### Fragmento de página
************

Ya que es casi imposible poner en peligro su vida, los guionistas tratan de
poner en peligro constantemente su identidad secreta. La gran catástrofe para
Superman sería, por tanto, que el mundo supiera que en realidad es sólo Clark Kent, un individuo normal y
corriente. Si la que lo descubre es su enamorada Lois Lane, siempre activa en
el proyecto de descubrimiento de su secreto, el peligro es doble, pues según
parece de la revelación se deduciría inmediatamente el matrimonio entre la
periodista y el superhéroe, que de alguna manera inexpresada el joven lector
entiende que sería el final de las aventuras. Las historias en torno a la
identidad secreta abundan, desde luego, pero no se puede vivir sólo de ellas. Para
salir de ese callejón sin salida, la vía más fácil que encuentran los
guionistas que quieren ponerle en situaciones comprometidas es privarle de sus
poderes.

************

### Tareas y ejercicios
a. Enumera todos los personajes que el texto sobre Superman menciona por su nombre.
b. Según el texto sobre Superman, ¿cuál es la vía más fácil que encuentran los guionistas para ponerlo en situaciones comprometidas?
c. Prosigue el texto sobre Superman a partir de su última oración.

### Datos registrados
************

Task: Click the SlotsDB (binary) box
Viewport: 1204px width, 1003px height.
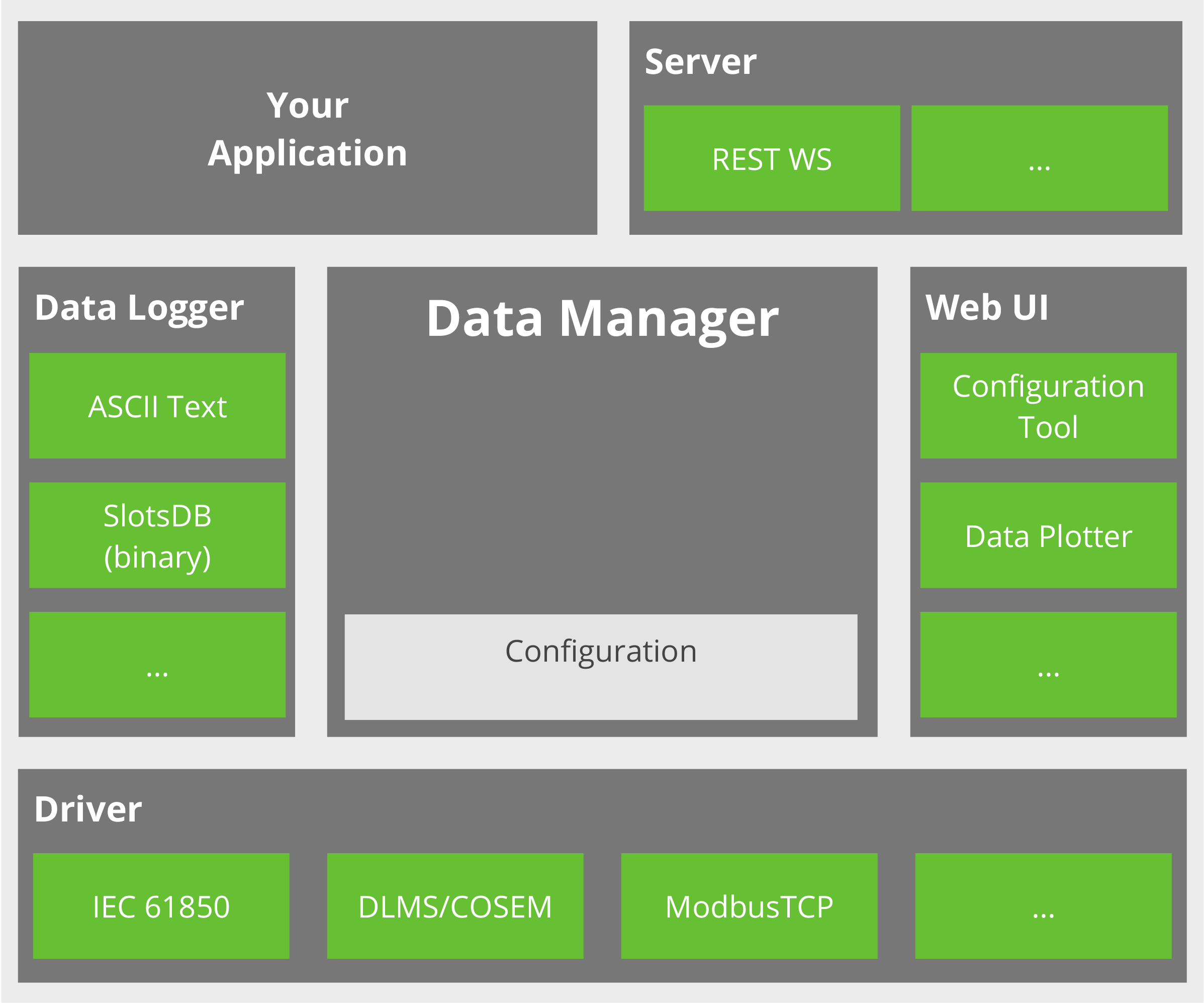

************

### Respuestas por tarea
a. Superman, Clark Kent y Lois Lane.

b. Privarle de sus poderes.

c.
Al
mismo tiempo, la caducidad de los efectos de la kryptonita roja facilita que
cada historia cubra su ciclo sin dejar huella. En Superman pasan cosas muy tremendas, pero en realidad nunca pasa nada, porque al final de cada
episodio todo vuelve a quedar como al principio. Esto lo explicaba
fantásticamente Umberto Eco en el artículo dedicado a Superman que forma parte
de Apocalípticos e integrados (1964),
y que es probablemente el texto de literatura crítica sobre historieta que más
ha influido en mi manera de entender el medio. Según el semiólogo italiano, en Superman el concepto de tiempo entra en
crisis, ya que el personaje no puede avanzar, no puede inscribir sus hazañas en
su historia, pues eso le acercaría a la muerte. Superman es un personaje que
debe permanecer entre el mito y la novela, entre lo eterno y lo biográfico. Los
efectos temporales de la kryptonita roja permiten a Superman vivir vidas
alternativas y variantes que, sin embargo no dejan huella, como la mencionada
historia romántica con la heredera sureña. Sin embargo, la kryptonita roja
tiene un límite máximo de flexibilidad. A pesar de lo inocuo de los sucesos que
acontecen a Superman/Clark Kent durante las vacaciones
que le proporciona el cese de sus poderes o su memoria, las circunstancias se
pueden estirar mucho, pero no se pueden romper. Finalmente, es obligatorio que
todo vuelva al punto de inicio. ¿Cómo superar ese límite? ¿Cuántas cosas más
excitantes aún se podrían contar si tuviéramos permitido “romper los juguetes”?
Responder a esa pregunta parecía la única solución para mantener el interés de
un público cada vez más saciado de acontecimientos estrafalarios, y para eso
existen las “historias imaginarias”.
Evidentemente,
todas las historias de Superman son
imaginarias, pero las “historias imaginarias” son fantasías en torno al mundo
de fantasía. Son los sueños que sueñan los sueños. Historias que no han pasado en un mundo y unos
personajes que no existen. En
resumidas cuentas: las historias imaginarias eran un salvoconducto que permitía
a los autores de Superman introducirse en el abismo.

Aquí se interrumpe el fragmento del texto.